Detector Noise

Detector noise is the term given to any perturbation on the detector output that is not related to an eluted solute. It is a fundamental property of the detecting system and determines the ultimate sensitivity or minimum detectable concentration that can be achieved. Detector noise has been arbitrarily divided into three types, 'short term noise', 'long term noise' and 'drift' all three of which are depicted in figure 13.

Short Term Noise

Short term noise consists of baseline perturbations that have a frequency that is significantly higher than that of the eluted peak. Short term detector noise can be easily removed by appropriate noise filters without affecting the profiles of the peaks. Its source is usually electronic.
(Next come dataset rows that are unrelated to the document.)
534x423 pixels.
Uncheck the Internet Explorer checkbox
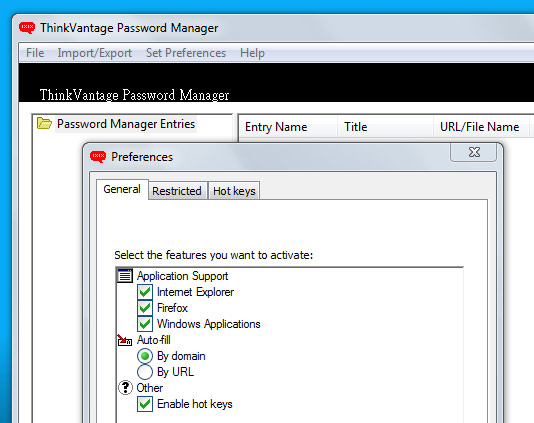145,292
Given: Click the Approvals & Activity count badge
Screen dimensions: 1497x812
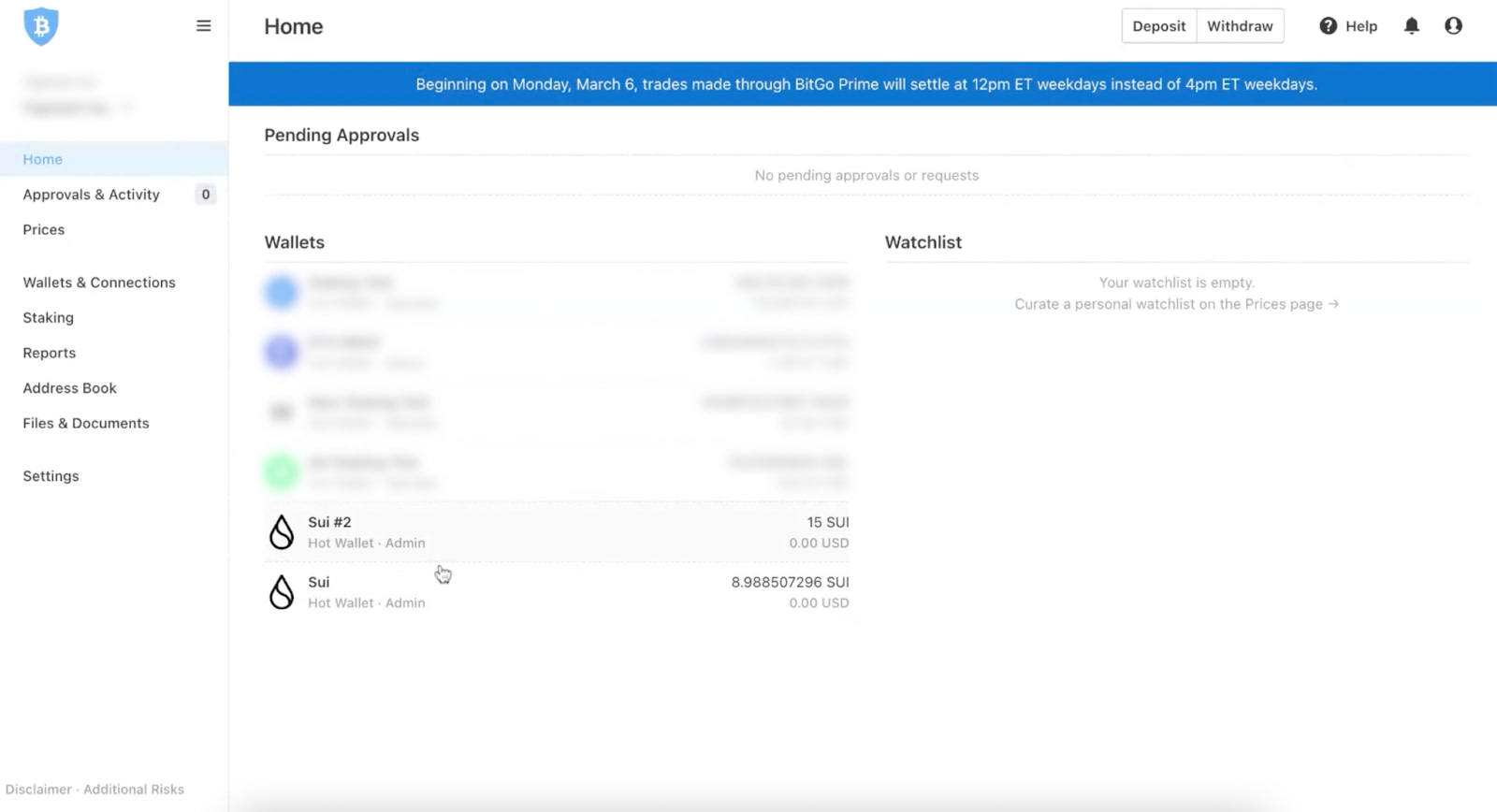Looking at the screenshot, I should point(205,195).
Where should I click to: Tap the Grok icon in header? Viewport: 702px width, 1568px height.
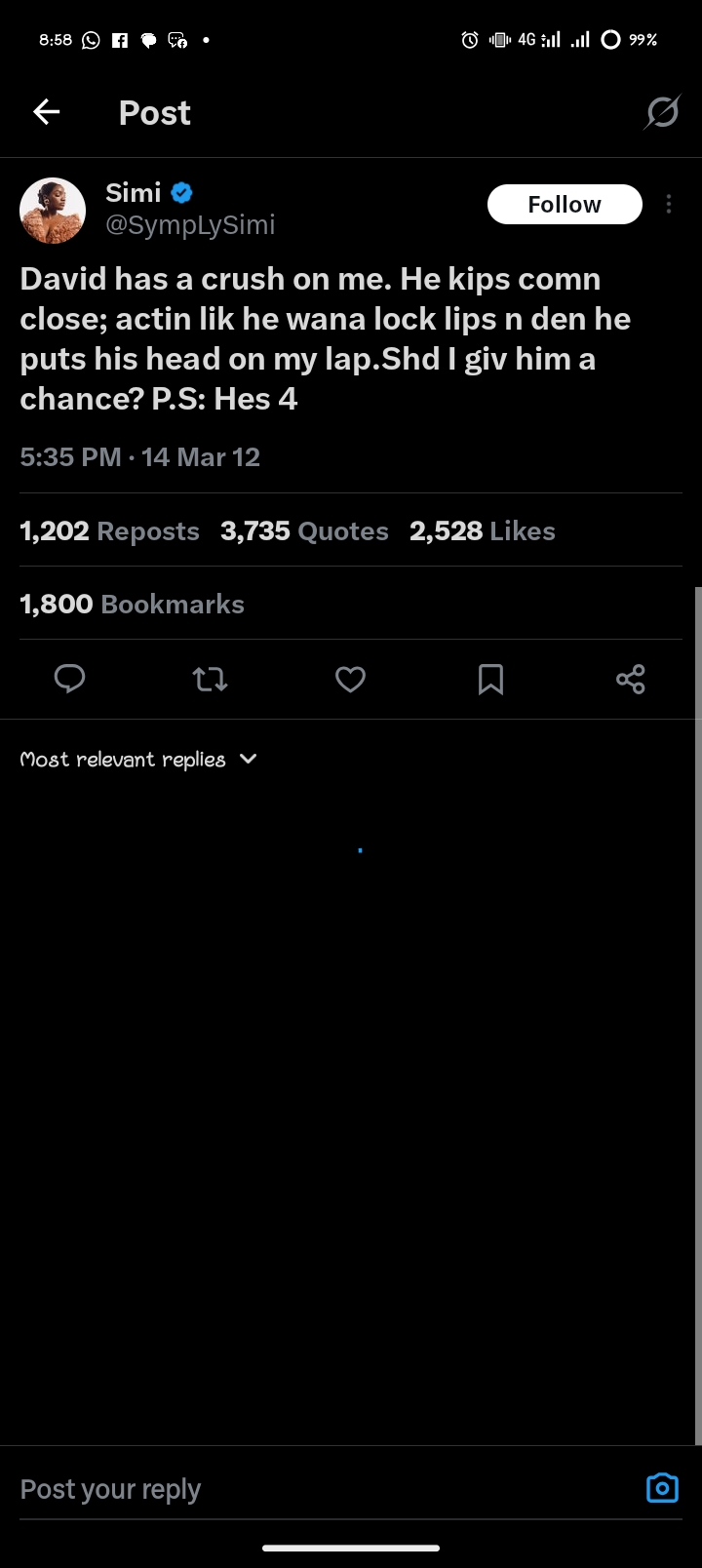(x=662, y=113)
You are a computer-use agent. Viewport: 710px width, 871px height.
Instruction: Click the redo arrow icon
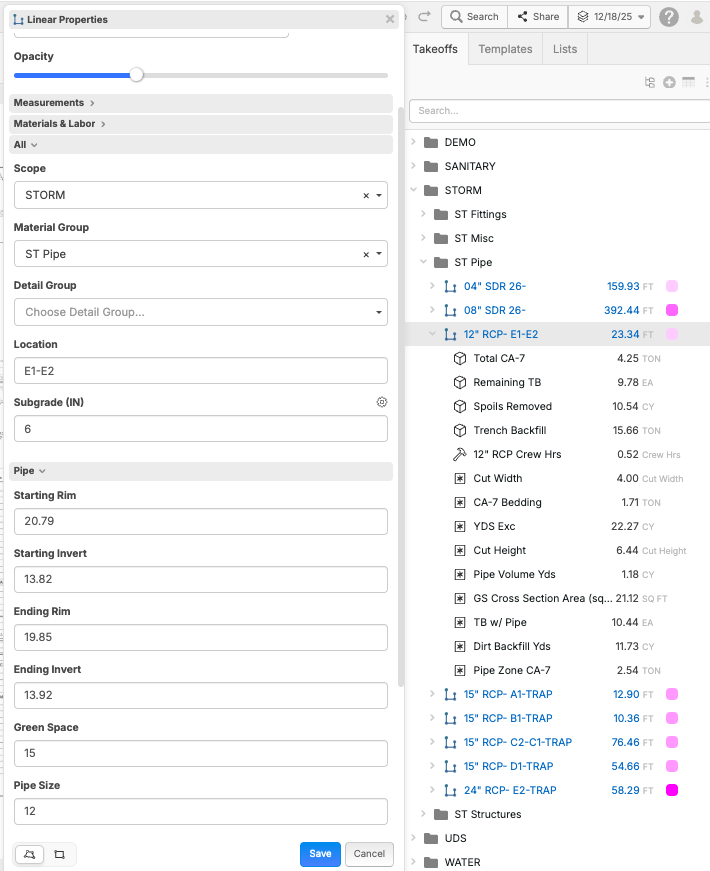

Figure 13 Different Types of Detector Noise

Long Term Noise

Long term noise is perturbations that have a frequency that is similar to that of the eluted peak. Long term noise is the most damaging as it is indiscernible from very small peaks in the chromatogram. Long term noise cannot be removed by electronic filtering. In figure 13, the peak profile can be discerned from the high frequency noise, but not from the long term noise. Long term noise arises from temperature, pressure and flow rate changes in the sensing cell or irregular column bleed. Long term noise ultimately determines the limits of detector sensitivity or the minimum detectable concentration.

Drift

Drift results from baseline perturbations that have a frequency much smaller than that of the eluted peak. Drift can be due to changes in ambient temperature, changes in mobile flow rate, or column bleed in GC; in LC drift can be due to pressure changes, flow rate changes or variations in solvent composition. A combination of all three sources of noise is shown by the lowest trace in figure 13.